_What to do:_ The entries below are to be repeated verbatim, in full.

[Stored records]
◇ ◇ ◇ ◇ ◇

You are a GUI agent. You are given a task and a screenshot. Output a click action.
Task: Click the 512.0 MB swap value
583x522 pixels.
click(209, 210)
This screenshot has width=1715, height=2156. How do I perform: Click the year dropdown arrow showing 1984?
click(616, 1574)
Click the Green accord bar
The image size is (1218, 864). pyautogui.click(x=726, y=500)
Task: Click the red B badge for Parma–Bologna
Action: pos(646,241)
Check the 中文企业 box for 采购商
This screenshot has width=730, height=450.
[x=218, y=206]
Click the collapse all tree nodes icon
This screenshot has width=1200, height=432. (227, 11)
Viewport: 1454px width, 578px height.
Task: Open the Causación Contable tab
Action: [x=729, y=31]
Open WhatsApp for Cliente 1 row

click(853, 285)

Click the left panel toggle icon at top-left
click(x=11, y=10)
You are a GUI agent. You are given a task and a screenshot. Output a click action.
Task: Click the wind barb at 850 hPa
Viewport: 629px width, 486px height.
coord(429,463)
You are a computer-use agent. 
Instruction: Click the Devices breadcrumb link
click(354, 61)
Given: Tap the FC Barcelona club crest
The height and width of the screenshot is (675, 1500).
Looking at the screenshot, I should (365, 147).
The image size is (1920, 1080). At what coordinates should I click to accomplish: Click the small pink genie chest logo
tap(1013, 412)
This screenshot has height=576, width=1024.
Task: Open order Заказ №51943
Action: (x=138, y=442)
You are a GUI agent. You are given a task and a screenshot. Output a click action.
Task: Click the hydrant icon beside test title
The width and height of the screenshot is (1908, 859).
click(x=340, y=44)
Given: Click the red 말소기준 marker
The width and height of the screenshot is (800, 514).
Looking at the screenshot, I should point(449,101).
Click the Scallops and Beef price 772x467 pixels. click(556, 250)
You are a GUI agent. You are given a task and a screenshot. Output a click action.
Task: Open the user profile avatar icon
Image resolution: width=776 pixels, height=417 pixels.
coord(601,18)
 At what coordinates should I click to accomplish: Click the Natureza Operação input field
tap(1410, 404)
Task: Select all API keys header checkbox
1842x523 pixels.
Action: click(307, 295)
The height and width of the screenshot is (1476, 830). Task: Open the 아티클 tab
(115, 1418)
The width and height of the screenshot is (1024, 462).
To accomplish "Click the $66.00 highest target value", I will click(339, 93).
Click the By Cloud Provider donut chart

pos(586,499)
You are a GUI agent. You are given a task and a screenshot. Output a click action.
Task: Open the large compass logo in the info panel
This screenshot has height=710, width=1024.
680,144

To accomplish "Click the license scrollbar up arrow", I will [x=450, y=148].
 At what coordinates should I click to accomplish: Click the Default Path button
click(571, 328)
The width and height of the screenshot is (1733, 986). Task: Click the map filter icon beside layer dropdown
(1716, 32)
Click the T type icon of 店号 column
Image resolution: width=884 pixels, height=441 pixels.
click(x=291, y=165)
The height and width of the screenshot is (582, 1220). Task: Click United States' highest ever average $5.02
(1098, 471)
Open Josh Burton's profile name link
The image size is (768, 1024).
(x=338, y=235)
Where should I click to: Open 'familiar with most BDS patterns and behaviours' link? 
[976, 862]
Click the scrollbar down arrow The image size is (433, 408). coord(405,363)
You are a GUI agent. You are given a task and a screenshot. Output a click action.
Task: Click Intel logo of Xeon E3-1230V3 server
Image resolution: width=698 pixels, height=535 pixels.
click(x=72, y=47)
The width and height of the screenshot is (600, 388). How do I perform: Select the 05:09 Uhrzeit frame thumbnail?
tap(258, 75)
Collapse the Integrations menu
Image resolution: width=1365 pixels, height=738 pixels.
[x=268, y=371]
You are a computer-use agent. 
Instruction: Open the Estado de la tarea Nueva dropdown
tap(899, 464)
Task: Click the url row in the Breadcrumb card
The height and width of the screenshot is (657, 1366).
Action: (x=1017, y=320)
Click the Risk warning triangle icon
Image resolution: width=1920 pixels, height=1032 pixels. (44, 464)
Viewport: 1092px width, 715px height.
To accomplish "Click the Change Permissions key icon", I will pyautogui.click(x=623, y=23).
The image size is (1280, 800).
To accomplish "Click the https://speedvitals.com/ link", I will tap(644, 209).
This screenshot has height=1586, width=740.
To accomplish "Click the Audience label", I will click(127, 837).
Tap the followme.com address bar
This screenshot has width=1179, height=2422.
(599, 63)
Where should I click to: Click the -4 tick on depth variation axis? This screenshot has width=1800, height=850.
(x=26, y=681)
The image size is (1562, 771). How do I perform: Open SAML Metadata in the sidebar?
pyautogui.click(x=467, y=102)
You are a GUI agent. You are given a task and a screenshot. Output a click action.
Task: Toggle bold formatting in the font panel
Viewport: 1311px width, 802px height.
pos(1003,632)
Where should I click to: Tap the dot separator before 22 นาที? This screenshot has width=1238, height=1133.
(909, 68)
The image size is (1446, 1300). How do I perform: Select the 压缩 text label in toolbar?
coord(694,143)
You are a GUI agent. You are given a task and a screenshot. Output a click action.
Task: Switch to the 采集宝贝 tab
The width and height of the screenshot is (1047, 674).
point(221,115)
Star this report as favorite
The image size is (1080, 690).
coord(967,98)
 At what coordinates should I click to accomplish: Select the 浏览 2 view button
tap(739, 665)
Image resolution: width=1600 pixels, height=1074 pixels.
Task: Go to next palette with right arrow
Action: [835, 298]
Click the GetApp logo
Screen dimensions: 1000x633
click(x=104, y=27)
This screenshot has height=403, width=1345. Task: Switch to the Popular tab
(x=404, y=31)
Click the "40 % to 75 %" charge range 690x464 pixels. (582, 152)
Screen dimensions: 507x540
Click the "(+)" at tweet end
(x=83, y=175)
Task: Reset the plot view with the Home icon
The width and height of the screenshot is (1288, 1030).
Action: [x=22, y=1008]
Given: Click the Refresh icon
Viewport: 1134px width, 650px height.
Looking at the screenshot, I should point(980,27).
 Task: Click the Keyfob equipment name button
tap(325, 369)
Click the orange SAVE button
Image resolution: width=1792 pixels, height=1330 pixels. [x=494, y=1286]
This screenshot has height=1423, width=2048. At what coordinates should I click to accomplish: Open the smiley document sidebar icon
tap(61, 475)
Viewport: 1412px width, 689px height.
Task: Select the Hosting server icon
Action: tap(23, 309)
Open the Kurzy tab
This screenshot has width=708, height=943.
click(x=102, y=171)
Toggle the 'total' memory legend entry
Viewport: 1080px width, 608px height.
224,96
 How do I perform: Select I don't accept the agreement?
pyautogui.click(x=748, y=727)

◇ ◇ ◇ ◇ ◇

_Answer for the task:_
You are a GUI agent. You are given a task and a screenshot. Output a click action.
Task: Click the 512.0 MB swap value
583x522 pixels.
click(209, 210)
This screenshot has width=1715, height=2156. How do I perform: Click the year dropdown arrow showing 1984?
click(616, 1574)
Click the Green accord bar
The image size is (1218, 864). pyautogui.click(x=726, y=500)
Task: Click the red B badge for Parma–Bologna
Action: pos(646,241)
Check the 中文企业 box for 采购商
This screenshot has width=730, height=450.
[x=218, y=206]
Click the collapse all tree nodes icon
This screenshot has width=1200, height=432. (227, 11)
Viewport: 1454px width, 578px height.
Task: Open the Causación Contable tab
Action: [x=729, y=31]
Open WhatsApp for Cliente 1 row

click(853, 285)

Click the left panel toggle icon at top-left
click(x=11, y=10)
You are a GUI agent. You are given a task and a screenshot. Output a click action.
Task: Click the wind barb at 850 hPa
Viewport: 629px width, 486px height.
coord(429,463)
You are a computer-use agent. 
Instruction: Click the Devices breadcrumb link
click(354, 61)
Given: Tap the FC Barcelona club crest
The height and width of the screenshot is (675, 1500).
Looking at the screenshot, I should (365, 147).
The image size is (1920, 1080). At what coordinates should I click to accomplish: Click the small pink genie chest logo
tap(1013, 412)
This screenshot has height=576, width=1024.
Task: Open order Заказ №51943
Action: (x=138, y=442)
You are a GUI agent. You are given a task and a screenshot. Output a click action.
Task: Click the hydrant icon beside test title
The width and height of the screenshot is (1908, 859).
click(x=340, y=44)
Given: Click the red 말소기준 marker
The width and height of the screenshot is (800, 514).
Looking at the screenshot, I should point(449,101).
Click the Scallops and Beef price 772x467 pixels. click(556, 250)
You are a GUI agent. You are given a task and a screenshot. Output a click action.
Task: Open the user profile avatar icon
Image resolution: width=776 pixels, height=417 pixels.
coord(601,18)
 At what coordinates should I click to accomplish: Click the Natureza Operação input field
tap(1410, 404)
Task: Select all API keys header checkbox
1842x523 pixels.
Action: click(307, 295)
The height and width of the screenshot is (1476, 830). Task: Open the 아티클 tab
(115, 1418)
The width and height of the screenshot is (1024, 462).
To accomplish "Click the $66.00 highest target value", I will click(339, 93).
Click the By Cloud Provider donut chart

pos(586,499)
You are a GUI agent. You are given a task and a screenshot. Output a click action.
Task: Open the large compass logo in the info panel
This screenshot has height=710, width=1024.
680,144

To accomplish "Click the license scrollbar up arrow", I will [x=450, y=148].
 At what coordinates should I click to accomplish: Click the Default Path button
click(571, 328)
The width and height of the screenshot is (1733, 986). Task: Click the map filter icon beside layer dropdown
(1716, 32)
Click the T type icon of 店号 column
Image resolution: width=884 pixels, height=441 pixels.
click(x=291, y=165)
The height and width of the screenshot is (582, 1220). Task: Click United States' highest ever average $5.02
(1098, 471)
Open Josh Burton's profile name link
The image size is (768, 1024).
(x=338, y=235)
Where should I click to: Open 'familiar with most BDS patterns and behaviours' link? 
[976, 862]
Click the scrollbar down arrow The image size is (433, 408). coord(405,363)
You are a GUI agent. You are given a task and a screenshot. Output a click action.
Task: Click Intel logo of Xeon E3-1230V3 server
Image resolution: width=698 pixels, height=535 pixels.
click(x=72, y=47)
The width and height of the screenshot is (600, 388). How do I perform: Select the 05:09 Uhrzeit frame thumbnail?
tap(258, 75)
Collapse the Integrations menu
Image resolution: width=1365 pixels, height=738 pixels.
[x=268, y=371]
You are a computer-use agent. 
Instruction: Open the Estado de la tarea Nueva dropdown
tap(899, 464)
Task: Click the url row in the Breadcrumb card
The height and width of the screenshot is (657, 1366).
Action: (x=1017, y=320)
Click the Risk warning triangle icon
Image resolution: width=1920 pixels, height=1032 pixels. (44, 464)
Viewport: 1092px width, 715px height.
To accomplish "Click the Change Permissions key icon", I will pyautogui.click(x=623, y=23).
The image size is (1280, 800).
To accomplish "Click the https://speedvitals.com/ link", I will tap(644, 209).
This screenshot has height=1586, width=740.
To accomplish "Click the Audience label", I will click(127, 837).
Tap the followme.com address bar
This screenshot has width=1179, height=2422.
(599, 63)
Where should I click to: Click the -4 tick on depth variation axis? This screenshot has width=1800, height=850.
(x=26, y=681)
The image size is (1562, 771). How do I perform: Open SAML Metadata in the sidebar?
pyautogui.click(x=467, y=102)
You are a GUI agent. You are given a task and a screenshot. Output a click action.
Task: Toggle bold formatting in the font panel
Viewport: 1311px width, 802px height.
pos(1003,632)
Where should I click to: Tap the dot separator before 22 นาที? This screenshot has width=1238, height=1133.
(909, 68)
The image size is (1446, 1300). How do I perform: Select the 压缩 text label in toolbar?
coord(694,143)
You are a GUI agent. You are given a task and a screenshot. Output a click action.
Task: Switch to the 采集宝贝 tab
The width and height of the screenshot is (1047, 674).
point(221,115)
Star this report as favorite
The image size is (1080, 690).
coord(967,98)
 At what coordinates should I click to accomplish: Select the 浏览 2 view button
tap(739, 665)
Image resolution: width=1600 pixels, height=1074 pixels.
Task: Go to next palette with right arrow
Action: [835, 298]
Click the GetApp logo
Screen dimensions: 1000x633
click(x=104, y=27)
This screenshot has height=403, width=1345. Task: Switch to the Popular tab
(x=404, y=31)
Click the "40 % to 75 %" charge range 690x464 pixels. (582, 152)
Screen dimensions: 507x540
Click the "(+)" at tweet end
(x=83, y=175)
Task: Reset the plot view with the Home icon
The width and height of the screenshot is (1288, 1030).
Action: [x=22, y=1008]
Given: Click the Refresh icon
Viewport: 1134px width, 650px height.
Looking at the screenshot, I should point(980,27).
 Task: Click the Keyfob equipment name button
tap(325, 369)
Click the orange SAVE button
Image resolution: width=1792 pixels, height=1330 pixels. [x=494, y=1286]
This screenshot has height=1423, width=2048. At what coordinates should I click to accomplish: Open the smiley document sidebar icon
tap(61, 475)
Viewport: 1412px width, 689px height.
Task: Select the Hosting server icon
Action: tap(23, 309)
Open the Kurzy tab
This screenshot has width=708, height=943.
click(x=102, y=171)
Toggle the 'total' memory legend entry
Viewport: 1080px width, 608px height.
224,96
 How do I perform: Select I don't accept the agreement?
pyautogui.click(x=748, y=727)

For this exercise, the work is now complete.